A few days ago, I was driving along a highway that climbs up and down a small mountain chain in Central California. It is a windy road, a bit dangerous in spots, but nothing that can’t be managed if one takes one’s time. This highway has 2 traffic lanes in each direction, and I was in the fast lane because there were some slower trucks in the other lane. I was driving about the speed limit, when a car suddenly darted out from behind me, pulled ahead and brake-checked me.
Brake-checking, if you are blissfully unaware, is an agro driving maneuver wherein a car that is in front of you suddenly applies its brakes for no reason other than to cause a downstream reaction forcing the car(s) behind to notice and suddenly brake themselves before plowing into the rear-end of the brake-checking vehicle. People who “brake-check” are usually hostile, dysfunctional types who hate anything that doesn’t serve their own interests.
Anyway, this car brake-checked me and the driver started pointing with his right arm in an exaggerated motion that I should be over in the right lane, not the fast lane. I’m not one to easily get caught up in other people’s drama, so I just rolled my eyes and reflected, like I often do when I see something twisted happening in the U.S., that this kind of behavior just doesn’t exist in Mexico.
I’ve done things while driving in Mexico that are just completely egregious and wrong - and no other driver even batted an eye. If I did these same things on roads in the U.S., other drivers would completely loose their minds. I suppose there are cultural studies I could refer to and write about, explaining why people in the U.S. act so stressed out and angry in their cars (hint: people in the U.S. are stressed out and angry), but this is not the article for that. Instead, this article is about my sort of pollyanna reflection that this aggressive driving maneuver wouldn’t happen in Mexico.

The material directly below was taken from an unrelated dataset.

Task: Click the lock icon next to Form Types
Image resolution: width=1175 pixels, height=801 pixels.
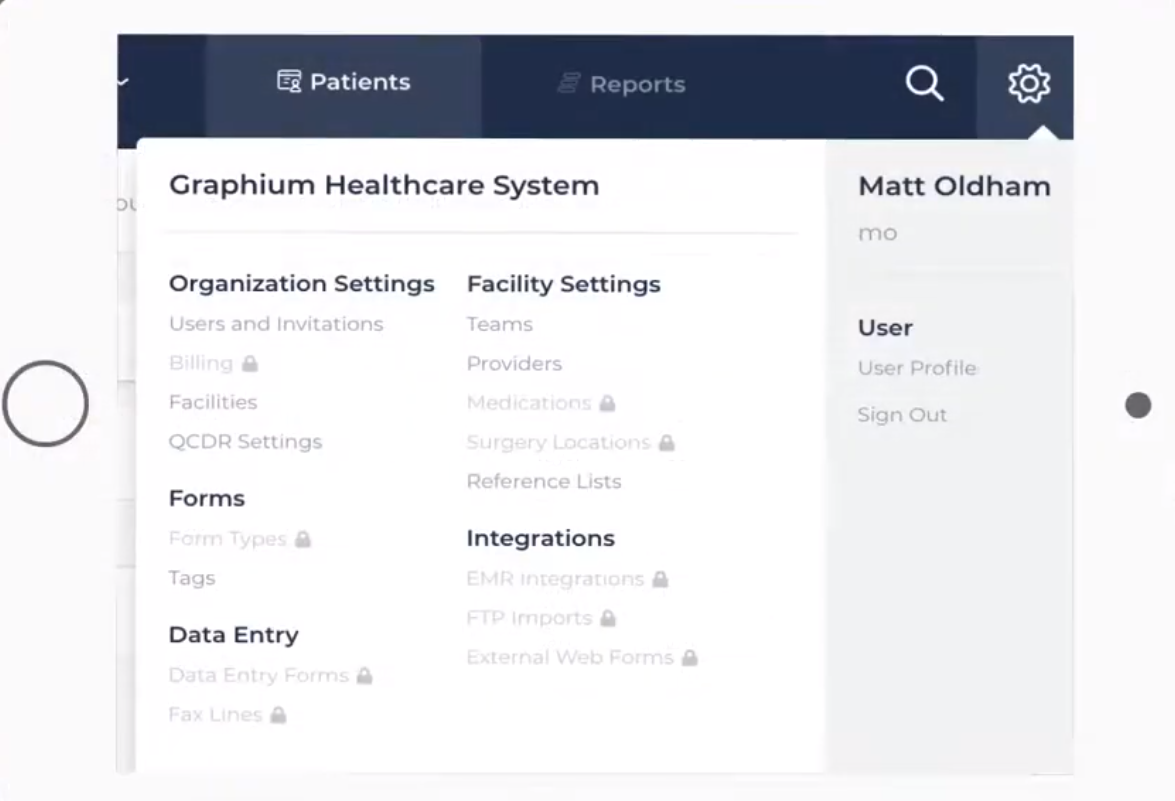Action: [x=303, y=540]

Breaking down the romanticism of my initial reaction, I realized that what I was really sensing was that this type of aggression typically does not happen in the parts of Mexico that I choose to live in and visit. Immigrants to Mexico from the U.S., Canada, and other “wealthy” countries have the luxury of immigrating to the “nice” places. You don’t see a lot of YouTube videos extolling the charms of expat life in the pueblos of Frontera Comalapa or Chicomuselo in the state of Chiapas where cartels control most aspects of civilian life. You don’t see those videos because the people who make “Mexico is so charming and safe” videos rightly would not go to those places.
No, people immigrating to and visiting Mexico from the US and Canada get to pick precisely where in Mexico they want to be. And even once there, they typically have the resources to relocate if things start to go south in their current situation.
The breakdown is that there is a bit of a romantic gulf between how most of us U.S.-bred Mexico lovers think about Mexico, and how the average person living in a low-income pueblo or barrio and struggling to make a living thinks about Mexico. A struggle, quite often, that is played out against a backdrop of cartel activity - theft, extortion, threats, and worse.
In the event, many (most?) Mexicans don’t have the luxury of mobility. Both family connections and economic constraints make relocating to a “nicer” area prohibitive. There are a lot of people in Mexico who would certainly take offense to my un-vocalized but nevertheless felt-in-the-moment notion that Mexico is so much better because bat-shit crazy U.S. things don’t happen there. The thing is, bat-shit crazy Mexican things happen in Mexico.
I don’t want to come off sounding anti-Mexico - anything but. I am very pro-Mexico (obviously), and there are so many facets of life the way I live it in Mexico that I would find hard to give up. And while I’m an average middle-class nobody in the U.S., I am so very privileged compared to most of my Mexican compatriots. But I don’t want to appear - even if only to myself - as someone who is living in Cinderella’s castle, completely oblivious to the serfs who are struggling just beyond the moat.
When we talk about how “amazing” Mexico is, we also need to pay a bit of mindshare to the notion of how “amazing” Mexico isn’t. Fair and balanced - I sound like an ad for a news network. But the truth is, for every YouTuber or TikToker out there singing Mexico’s praises while their margarita glass grows dewy with condensation just out-of-frame, there are tens of thousands of Mexicans thinking “damn, I’d sure like to be in the place where you came from”.
Postscript: The astute English Lit fanatics amongst you may have recognized that I stole both the title and subtitle of this article from Samuel Taylor Coleridge’s poem Kubla Khan. Whatever. It’s in the public domain. I’ll probably steal from it again.
So much is about our perspective! It was fun seeing yours and some possible flips of it. I live and love a place that many norteamericanos come and visit and DON'T want to live, because of it's challenges. I love living in Puerto Rico, and find the trade offs of lovely people, in a lovely culture, in a natural paradise well worth not having all the conveniences or English speaking of mainland US.
What a beautifully crafted sentence - wow!
“There are a lot of people in Mexico who would certainly take offense to my un-vocalized but nevertheless felt-in-the-moment notion that Mexico is so much better because bat-shit crazy U.S. things don’t happen there.”